Book Review: Adjuvant Therapy of Cancer--VII

By

Editor: Sydney E. Salmon, MD
Publisher: JB Lippincott, Philadelphia, Penn
Pages: 464
Price: $69.50

Reviewed by: Robert B. Livingston, MD
Division of Oncology, Department of Medicine, University of Washington School of Medicine, Seattle | June 1, 1995


This is the seventh in a well-known series of conference summaries, organized and edited by Dr. Salmon. A perusal of the contents of these volumes over the past two decades reveals the evolution of concepts related to combined-modality therapy in cancer. Although the word "adjuvant" remains in the title, many of the trials reviewed in the current volume involve "neoadjuvant" approaches, in which chemotherapy precedes rather than follows local treatment, or the use of combined modalities without surgery.

The first portion of the volume (65 of the total 464 pages) is devoted to "scientific overview and perspectives," including a discussion of tumor angiogenesis by Folkman and a review of the effects of adjuvant tamoxifen(Drug information on tamoxifen) on insulin-like growth factor (IGF-I), which could explain the modest benefits observed in some trials of this drug in hormone receptor-negative patients.

In head and neck cancer, two provocative but inconclusive trails of simultaneous chemoradiation are presented, as well as an illuminating paper by Ensley on the inadvertent impact of selection criteria on trials of adjuvant therapy in head and neck cancer. (A requirement for "negative margins" leads to inclusion of more diploid tumors, which are less chemotherapy-responsive.) The lung cancer section is outdated today, reflecting the fact that two ASCO meetings have taken place since this conference.

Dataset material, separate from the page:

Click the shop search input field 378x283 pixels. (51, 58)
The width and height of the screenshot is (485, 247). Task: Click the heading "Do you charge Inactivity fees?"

Based on randomized trials of which the outcome was not known in March 1933, there is now strong evidence for chemotherapy and irradiation vs irradiation alone in inoperable stage III disease, and some evidence of benefit from neoadjuvant chemotherapy in patients with stage III resectable disease.

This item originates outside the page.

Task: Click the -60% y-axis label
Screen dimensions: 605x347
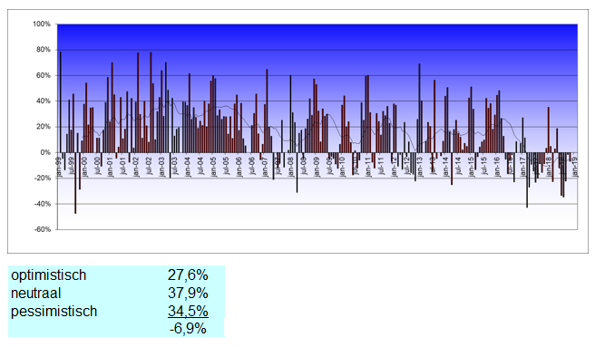Action: pos(43,229)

The breast cancer section again forms the core of this volume, with overviews of the experiences of the experiences of Bonadonna, the National Surgical Adjuvant Project for Breast and Bowel Cancers, and the Ludwig group, as well as the phase II trials of MD Anderson Cancer Center. Of particular interest is the 10-year update of a large French study, showing a clear advantage for doxorubicin(Drug information on doxorubicin)-based therapy over CMF in premenopausal women with positive nodes. Follow-up of mature Italian and German randomized studies addressing chemohormonal therapy and treatment duration is also presented.

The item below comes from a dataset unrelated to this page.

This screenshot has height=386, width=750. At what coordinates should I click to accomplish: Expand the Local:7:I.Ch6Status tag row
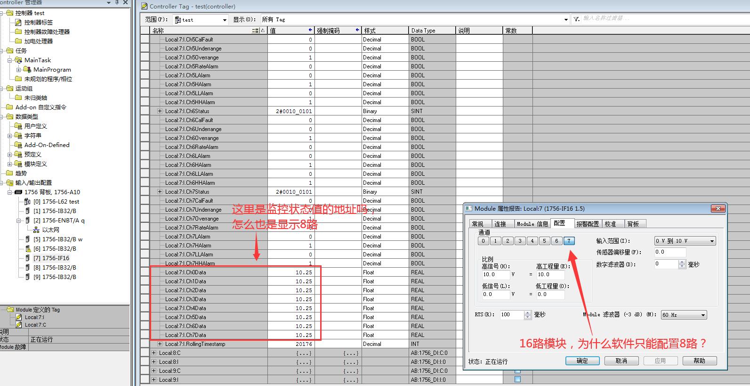(160, 111)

The sections od gastric, colorectal, and genitourinary cancers and sarcoma/melanoma are devoted primarily to results of phase II trials. Of the two overviews provided, that by Alberts on ovarian cancer suffers from omission of the outcome of adding paclitaxel(Drug information on paclitaxel) (Taxol) to platinum-based therapy, and the meta-analysis of sarcoma trials reaches a positive conclusion that may not be generally applicable (eg, many of the trials excluded trunk/abdomen primaries).

Through no fault of the editor or meeting organizers, parts of this book have already become dated. Still, it affords a useful snapshot in time of the state of a dynamic art, and the volume is worth having for the comprehensive overviews and mature data summaries on breast cancer alone.